Answer these questions from the abstract on chastity in The Faerie Queene.
1. What two things does the poem ambiguously praise chastity as?
2. In which two characters is Elizabeth's virginity sometimes represented?
3. Which reformers does Part II especially look at?

# EXTRACT PROVIDED
-*-

It has long been recognised that chastity is a problem in Book III of The Faerie Queene. The problem arises in part because the poem does not clearly define chastity but instead ambiguously praises it both as virginity and marital love. Behind the poem, too, lies the problem of Elizabeth with her Protestant virginity sometimes represented in Britomart,sometimes in Belphoebe, but also dangerously Catholic in its iconography. Indeed, wherever we turn in The Faerie Queene there are tangles of meaning. The contention of this thesis is that these problems are not merely surface writings, but stem from the Protestant breach with the Church Fathers and the long history of virginity. That history, I suggest in the main body of the thesis, has been broadly ignored by the critics who, by failing to grasp its theological complexity and development, have failed to produce an adequate platform from which to read the Protestant reformers and The Faerie Queene. The thesis is divided into two main parts. The Introduction examines recent critical discussions of virginity in Spenser, the Middle Ages and patristics, thus working backwards historically to the patristic writings themselves where I offer, in Part I, a detailed examination of the growth of the theological significance of virginity. Part II then looks at the reformers’ attacks on virginity, Luther and Erasmus especially, before turning to a discussion of the troubled meanings of virginity and chastity in Spenser’s epic poem.

-*-

# SUPPLIED MATERIAL
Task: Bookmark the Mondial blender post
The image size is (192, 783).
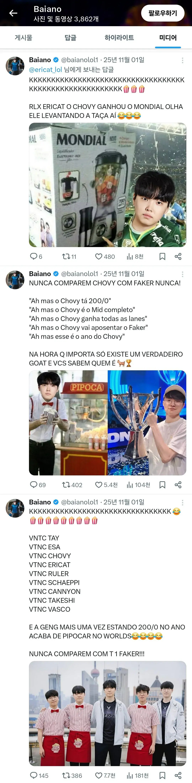Action: pos(162,257)

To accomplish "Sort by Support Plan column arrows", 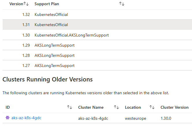I will [x=121, y=4].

-*-

# RESPONSE FOR THIS EXERCISE
1. Virginity and marital love.
2. Britomart and Belphoebe.
3. Luther and Erasmus.